### ACTION ITEM
Using the listing below, please print exactly the lines from the one with "This screenshot has" through the one with "Image resolution: width=946". Leave out every picture.

### DATA FOR ANALYSIS
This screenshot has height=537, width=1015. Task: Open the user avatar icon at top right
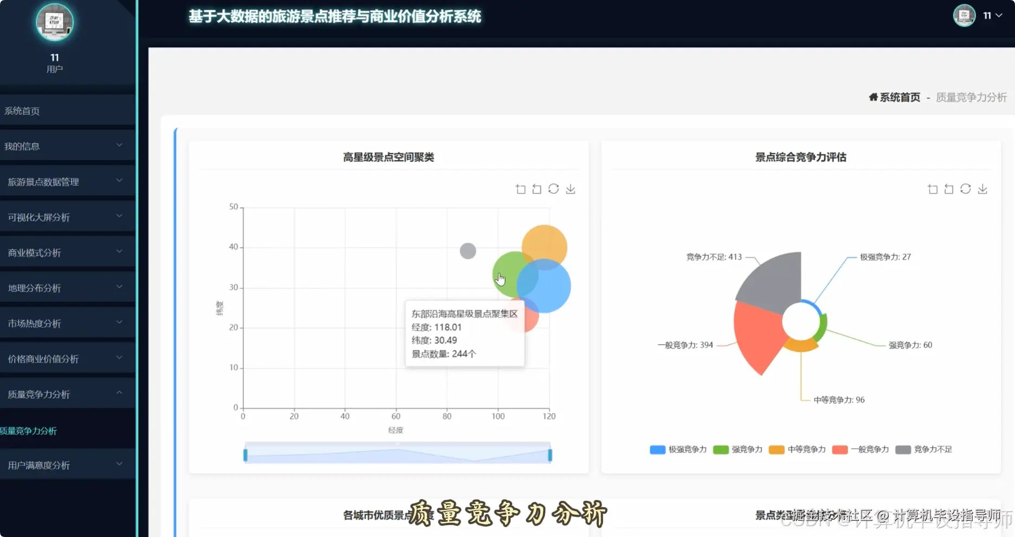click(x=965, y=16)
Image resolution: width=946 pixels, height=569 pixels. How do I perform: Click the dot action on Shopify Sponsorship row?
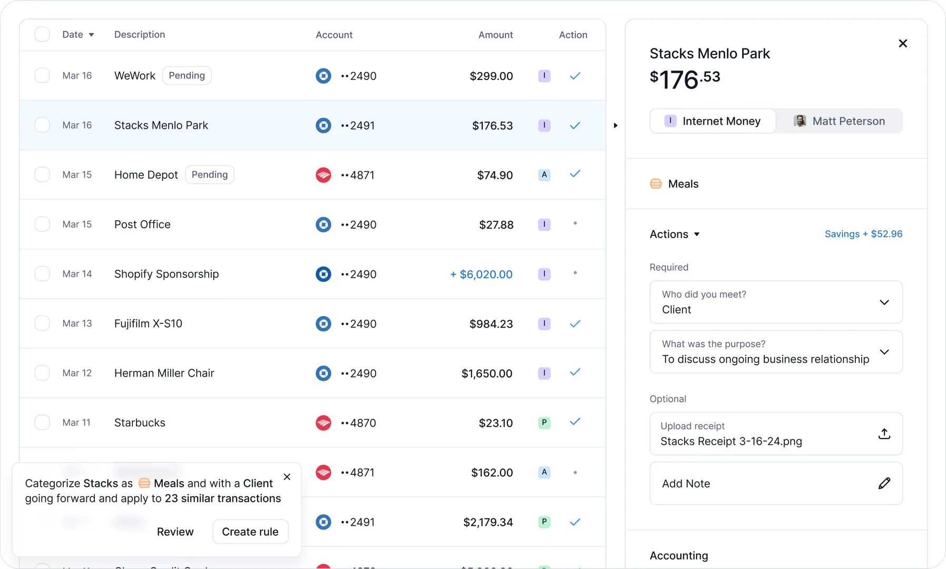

--

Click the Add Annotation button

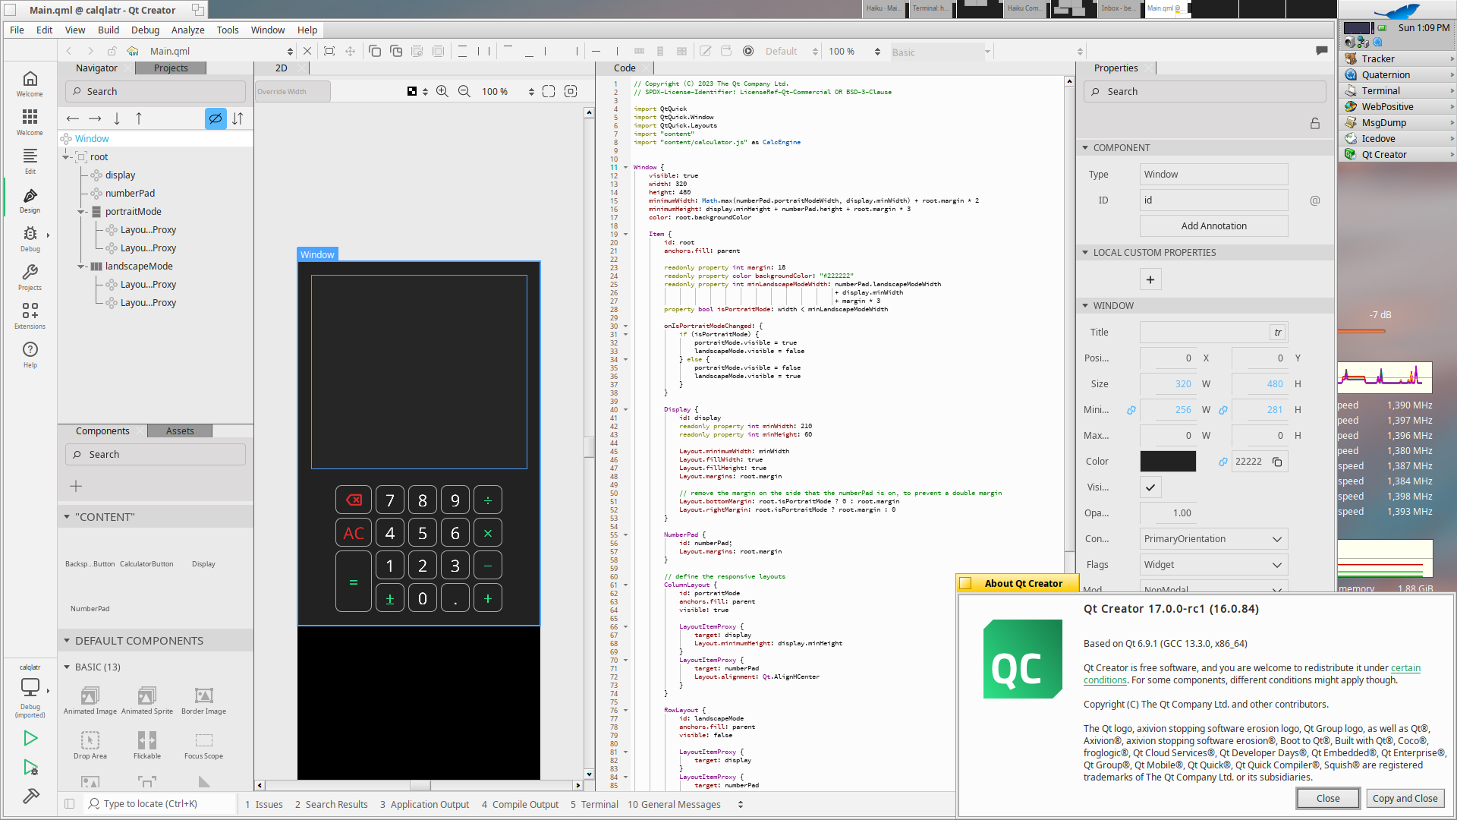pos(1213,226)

...

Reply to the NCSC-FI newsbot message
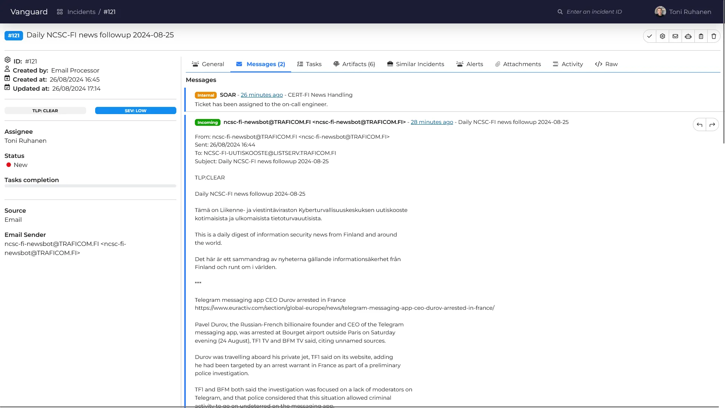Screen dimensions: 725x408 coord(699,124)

### ANSWER TO THIS PROBLEM
This screenshot has height=537, width=1015. Task: Open the user avatar icon at top right
click(x=965, y=16)
Image resolution: width=946 pixels, height=569 pixels. How do I perform: Click the dot action on Shopify Sponsorship row?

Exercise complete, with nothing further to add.